Die Welt hat sich in den vergangenen 30 Jahren rapide geändert. Ein Stromausfall bedeutet nicht mehr nur, dass wir ohne Licht, Heizung und Warmwasser in unserer Wohnung sitzen. Wir werden nicht nur nicht mehr arbeiten können, auch in der Freizeit sieht es düster aus. Denn durch die fortschreitende Digitalisierung in allen Bereichen unseres Lebens heißt ein weitreichender Stromausfall auch, dass wir keine Musik mehr hören, nicht mehr Fernsehen und nichts lesen können. Wir können nicht mehr telefonieren und unsere Verwandten und Freunde auch auf andere Weise nicht mehr erreichen. Wir werden nichts mehr kaufen können, da alle Kassen- und Abrechnungssysteme nicht mehr funktionieren. Unser Auto wird nicht mehr aus der Tiefgarage fahren können und manche Leute mit smarten Schlössern werden nicht mehr in ihre Wohnung kommen.

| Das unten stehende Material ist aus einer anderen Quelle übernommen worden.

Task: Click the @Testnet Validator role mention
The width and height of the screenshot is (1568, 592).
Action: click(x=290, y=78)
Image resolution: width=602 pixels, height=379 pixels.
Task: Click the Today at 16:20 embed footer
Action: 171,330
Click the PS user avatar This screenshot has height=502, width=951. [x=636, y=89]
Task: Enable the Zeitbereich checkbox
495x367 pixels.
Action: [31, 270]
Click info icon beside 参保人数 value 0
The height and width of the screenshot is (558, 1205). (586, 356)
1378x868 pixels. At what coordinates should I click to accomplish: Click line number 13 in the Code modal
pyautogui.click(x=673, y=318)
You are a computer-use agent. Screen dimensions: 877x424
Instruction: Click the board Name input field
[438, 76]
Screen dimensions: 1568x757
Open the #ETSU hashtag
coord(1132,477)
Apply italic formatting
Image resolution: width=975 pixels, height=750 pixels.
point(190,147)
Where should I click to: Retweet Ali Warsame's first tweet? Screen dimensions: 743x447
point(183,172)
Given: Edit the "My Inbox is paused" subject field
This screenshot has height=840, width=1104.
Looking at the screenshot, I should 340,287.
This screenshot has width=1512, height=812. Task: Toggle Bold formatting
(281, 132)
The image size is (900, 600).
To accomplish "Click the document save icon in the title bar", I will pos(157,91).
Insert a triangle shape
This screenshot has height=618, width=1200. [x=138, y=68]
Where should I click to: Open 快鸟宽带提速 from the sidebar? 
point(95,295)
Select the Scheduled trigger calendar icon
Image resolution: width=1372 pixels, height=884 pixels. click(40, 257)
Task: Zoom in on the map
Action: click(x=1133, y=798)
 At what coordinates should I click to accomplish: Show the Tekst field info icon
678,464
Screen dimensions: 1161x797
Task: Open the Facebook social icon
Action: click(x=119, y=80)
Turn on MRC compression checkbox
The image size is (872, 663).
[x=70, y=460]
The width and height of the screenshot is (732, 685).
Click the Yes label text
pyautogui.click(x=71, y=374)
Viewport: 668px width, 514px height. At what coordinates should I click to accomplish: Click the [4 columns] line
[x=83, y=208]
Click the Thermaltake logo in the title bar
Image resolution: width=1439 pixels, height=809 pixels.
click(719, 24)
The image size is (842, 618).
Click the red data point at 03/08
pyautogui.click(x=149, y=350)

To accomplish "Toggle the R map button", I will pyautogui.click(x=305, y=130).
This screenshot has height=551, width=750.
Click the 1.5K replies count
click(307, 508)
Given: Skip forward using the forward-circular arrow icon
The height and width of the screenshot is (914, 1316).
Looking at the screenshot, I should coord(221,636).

Wenn die Funknetze und Router zusammenbrechen, wird alles, was mit dem Internet verbunden ist, plötzlich nicht mehr funktionieren – und das ist heutzutage verdammt viel. Wer vor ein paar Jahren die Prepper ausgelacht hat, die Vorräte bunkern, dem könnte dieses Lachen in der Zukunft im Hals stecken bleiben. Und auch die Verfechter von E-Autos und elektronischem Zahlungsverkehr werden sich noch umschauen, wenn der Strom mal länger wegbleibt.
Fortschritt ist etwas Schönes. Aber wenn man sich nicht vorher überlegt, wie man ihn absichert, kann es auch nach hinten losgehen. Bei IT-Sicherheit haben wir das doch eigentlich zu genüge gelernt.